Déjà premier producteur africain de noix de coco, le Ghana consoliderait ainsi sa position sur un marché en expansion. Selon la Food and Agriculture Organization (FAO), la production ghanéenne a atteint 544 773 tonnes en 2024, un record représentant près de 24 % de la production africaine, estimée à 2,3 millions de tonnes. Cette dynamique place le pays au cœur de la transformation de la filière arboricole dans la sous-région ouest-africaine.
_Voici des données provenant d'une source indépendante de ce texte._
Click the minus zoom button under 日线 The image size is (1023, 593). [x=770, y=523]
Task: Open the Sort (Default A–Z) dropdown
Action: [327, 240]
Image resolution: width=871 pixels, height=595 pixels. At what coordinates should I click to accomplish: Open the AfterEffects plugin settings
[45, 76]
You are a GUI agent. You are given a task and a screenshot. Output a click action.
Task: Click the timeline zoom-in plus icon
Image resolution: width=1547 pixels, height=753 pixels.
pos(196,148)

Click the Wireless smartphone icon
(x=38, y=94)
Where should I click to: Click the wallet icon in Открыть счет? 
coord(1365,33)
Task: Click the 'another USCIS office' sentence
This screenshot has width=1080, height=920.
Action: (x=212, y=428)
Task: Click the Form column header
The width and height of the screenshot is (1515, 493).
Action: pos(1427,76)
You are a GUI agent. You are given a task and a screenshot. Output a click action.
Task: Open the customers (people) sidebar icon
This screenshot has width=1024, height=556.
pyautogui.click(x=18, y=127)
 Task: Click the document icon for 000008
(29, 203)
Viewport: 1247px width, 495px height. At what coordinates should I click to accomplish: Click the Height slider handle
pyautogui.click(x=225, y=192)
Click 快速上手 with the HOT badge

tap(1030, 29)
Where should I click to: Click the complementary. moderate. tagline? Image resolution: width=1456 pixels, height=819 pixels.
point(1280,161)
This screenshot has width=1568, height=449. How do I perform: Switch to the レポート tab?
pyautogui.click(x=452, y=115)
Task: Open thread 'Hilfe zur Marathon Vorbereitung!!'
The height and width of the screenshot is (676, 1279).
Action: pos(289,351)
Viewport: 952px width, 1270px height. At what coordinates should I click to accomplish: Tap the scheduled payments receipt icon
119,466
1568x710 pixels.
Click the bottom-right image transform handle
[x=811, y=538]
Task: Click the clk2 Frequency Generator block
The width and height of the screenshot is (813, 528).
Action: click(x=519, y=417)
Un programme structurant lancé en 2025
L’ambition du gouvernement repose sur la Coconut Value Chain Development Initiative, un programme lancé en septembre 2025 et financé par la Ghana Exim Bank. Il prévoit la distribution de 11 millions de plants améliorés d’ici 2028, résistants aux maladies et sélectionnés pour leur productivité, au profit des agriculteurs dans 11 régions de production.
D’après les données officielles, 3 millions de plants ont déjà été distribués en 2025, avec un taux de survie estimé à 90 %. Ces variétés pourraient commencer à produire dès leur troisième année, permettant une montée en puissance rapide de la production nationale.
Le programme mise également sur le renforcement des capacités des producteurs. Une première formation a réuni, le 6 février à Kumasi, 500 agriculteurs et agents de vulgarisation des régions Ashanti et Western North, autour des meilleures pratiques agronomiques et de la gestion des plantations.
Une filière orientée vers l’exportation
Au-delà du renforcement de la production, l’objectif est aussi d’améliorer les performances à l’export. Selon les autorités, l’expansion des surfaces devrait permettre de faire progresser les recettes d’exportation de 60 %, atteignant 18,1 millions USD par an, contre 11,4 millions USD en 2024.
Le marché international est particulièrement porteur, porté par la demande en noix fraîches, huile de coco, eau de coco et coprah. En consolidant son leadership sur la matière première, le Ghana souhaite également inciter les investissements dans la transformation locale, un levier crucial pour la création de valeur ajoutée.